從室溫平衡后的鋁箔袋中取出所需板條，剩余板條用自封袋密封放回4℃。

設置標準品孔和樣本孔，標準品孔各加不同濃度的標準品50μL；樣本孔中加入待測樣本50μL；空白孔不加。

溫育：

除空白孔外，標準品孔和樣本孔中每孔加入辣根過氧化物酶（HRP）標記的檢測抗體100μL。

用封板膜封住反應孔，37℃水浴鍋或恒溫箱溫育60分鐘（具體時間根據試劑盒說明書調整）。

洗滌：

棄去液體，吸水紙上拍干，每孔加滿洗滌液（350μL），靜置1分鐘，甩去洗滌液，吸水紙上拍干，如此重復洗板5次（也可用洗板機洗板）。

顯色：

每孔加入底物A、B各50μL，37℃避光孵育15分鐘（具體時間根據試劑盒說明書調整）。

終止：

每孔加入終止液50μL，終止反應（此時藍色立轉黃色）。

測定：

在15分鐘內，在450nm波長處測定各孔的OD值。

三、結果計算與判斷

繪制標準曲線：

以所測標準品的OD值為橫坐標，標準品的濃度值為縱坐標，在坐標紙上或用相關軟件繪制標準曲線，并得到直線回歸方程。

計算樣本濃度：

將樣品的OD值代入直線回歸方程，計算出樣品的濃度。

如果樣本濃度超出標準曲線的檢測范圍，需要用樣品稀釋液將標本進行適當稀釋后再進行實驗，計算時乘以總稀釋倍數。

四、注意事項

操作規(guī)范：

嚴格按照試劑盒說明書和實驗操作步驟進行實驗，避免操作失誤導致實驗結果不準確。

各步加樣均應使用加樣器，并經常校對其準確性，以避免試驗誤差。一次加樣時間最好控制在5分鐘內，如標本數量多，推薦使用排槍加樣。

試劑保存：

所有試劑都必須在使用前達到室溫20-25℃。使用后立即冷藏保存試劑，避免試劑失效。

不同批號的試劑不得混用。

洗板與顯色：

洗板不正確可以導致不準確的結果。在加入底物前確保盡量吸干孔內液體。溫育過程中不要讓微孔干燥掉。
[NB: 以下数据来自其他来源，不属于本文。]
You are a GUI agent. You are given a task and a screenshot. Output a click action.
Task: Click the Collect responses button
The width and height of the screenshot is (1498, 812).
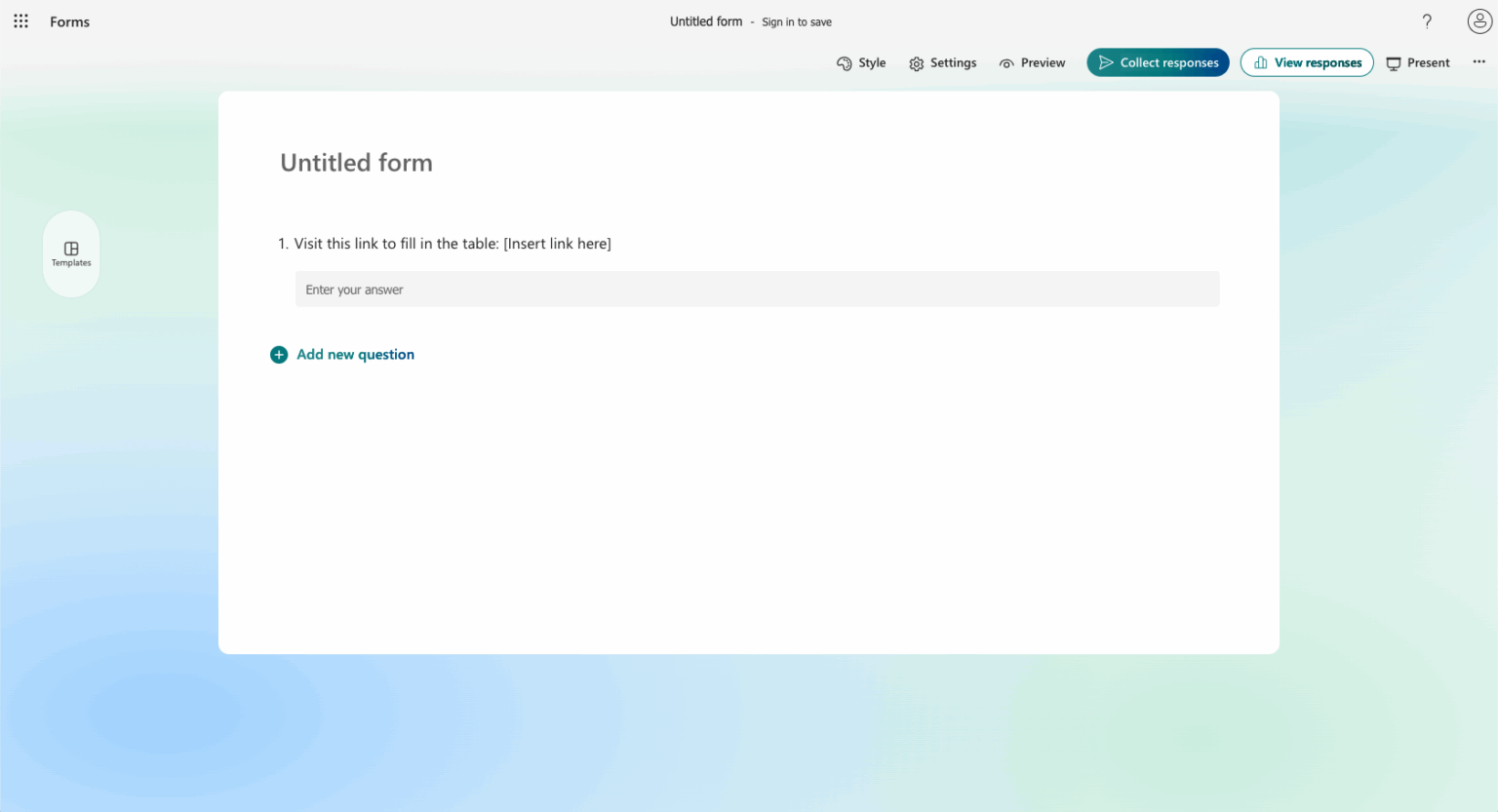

底物顯色液應呈無色或很淺的顏色，已經變藍的底物液不能使用。

避免污染：

避免試劑和標本的交叉污染以免造成錯誤結果。

封板膜只限一次性使用，以避免交叉污染。

安全防護：

實驗過程中應穿實驗服并戴一次性手套操作，確保個人安全。

所有樣品、洗滌液和各種廢棄物都應按傳染物處理，避免環(huán)境污染。